最強アストロズの最強エースとして君臨するバーランダーの真髄にお股ニキが迫る!(C)Getty Images

最強アストロズの最強エースとして君臨するバーランダーの真髄にお股ニキが迫る!(C)Getty Images

 初の著書『セイバーメトリクスの落とし穴 マネー・ボールを超える野球論』(光文社新書)が大反響を呼び、ツイッターのフォロワー数が2万5000人を超える「お股ニキ」氏の連載コラム。独自の野球観、卓越した分析力を誇る「お股ニキ」氏が、毎回、一人の選手を取り上げて徹底解剖する。第3回は、“第2次”全盛期を迎える今季のサイ・ヤング賞候補ジャスティン・バーランダー(アストロズ)。彼の見事な復活劇と、さらに女房役と「お股ニキ」氏の意外な縁を深掘りしていく。

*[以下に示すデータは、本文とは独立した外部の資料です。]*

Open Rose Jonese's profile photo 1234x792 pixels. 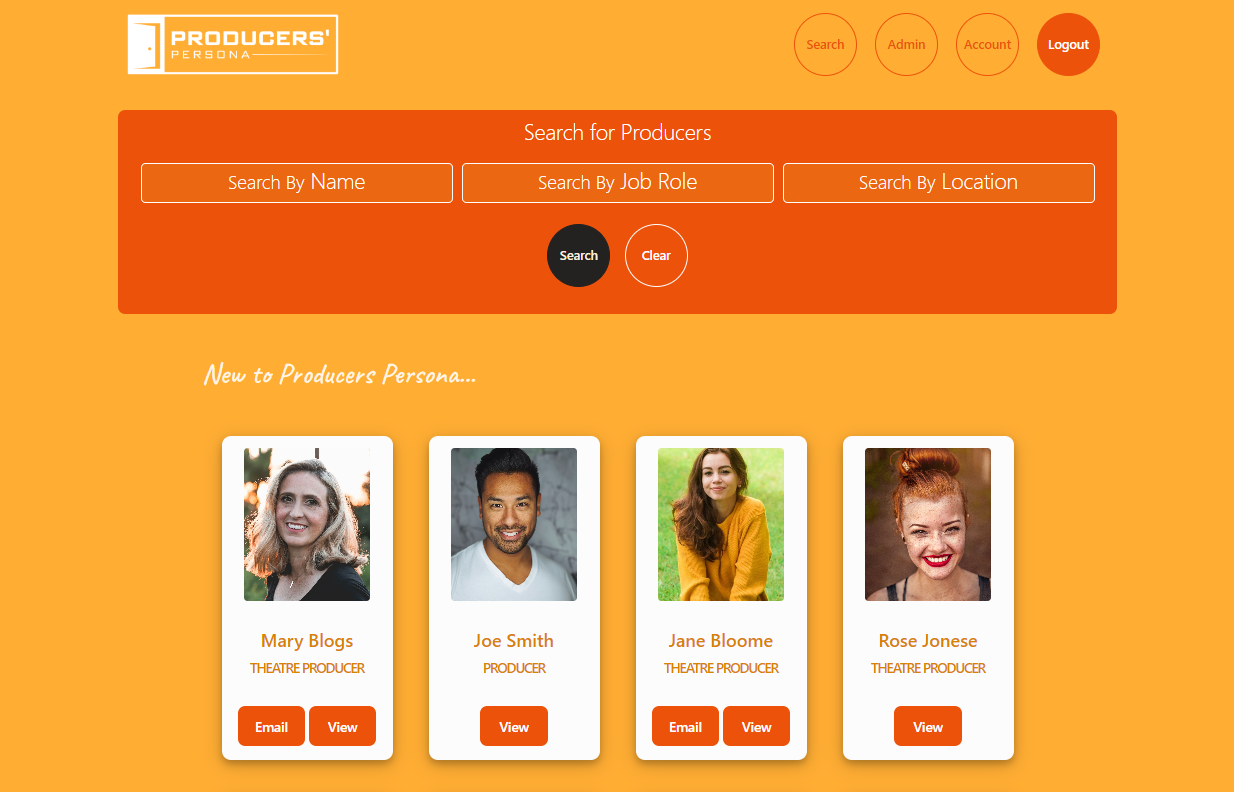(x=928, y=524)
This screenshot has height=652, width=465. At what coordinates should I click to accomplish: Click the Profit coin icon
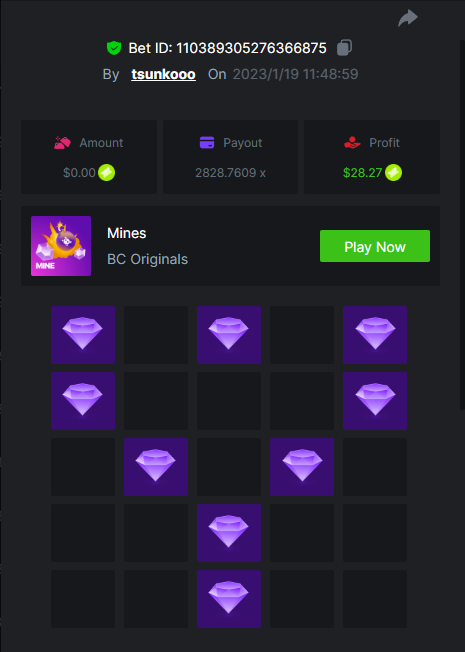pos(393,173)
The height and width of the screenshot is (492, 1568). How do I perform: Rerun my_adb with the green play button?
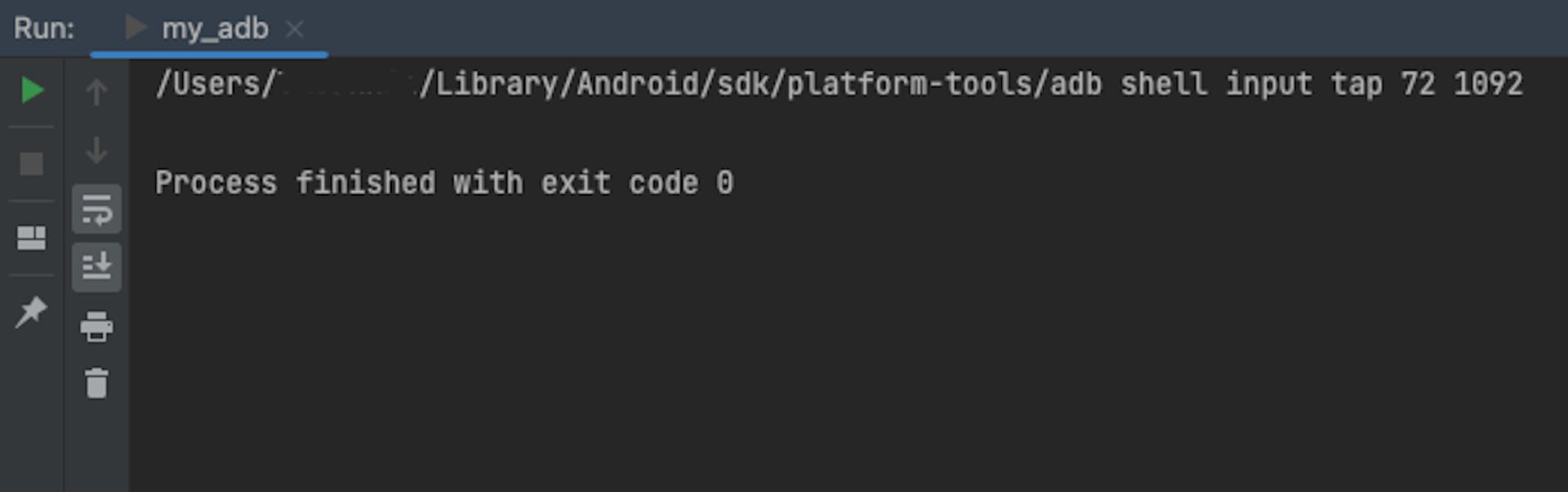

 いよいよMLBのプレーオフが開幕した。強豪揃いの一流チームの一流選手たちによる、1ヵ月にわたる「絶対に負けられない戦い」に期待で胸が高鳴っている。今回のコラムでは、世界一最有力候補アストロズの、そしてメジャーの大エースとして君臨するジャスティン・バーランダーにスポットライトを当ててみたい。加えて、あまり語られることのない、女房役のロビンソン・チリノスについてもアナライズしていこうと思う。
     
 バーランダーは36歳で迎えた今季、第2次全盛期を謳歌している。
2011年(28歳)34試合 24勝5敗 251.0回 250奪三振 防御率2.40 4完投
2019年(36歳)34試合 21勝6敗 223.0回 300奪三振 防御率2.58 2完投
 
 2004年、前年にア・リーグワースト記録の119敗を喫したタイガースに、バーランダーはドラフト全体2位で指名された。高校入学時にはすでに93マイルを投じていたという生まれながらの豪腕は、みるみるうちに頭角を現し、タイガースのエース、そしてメジャーのエースへと歩みを進めていく。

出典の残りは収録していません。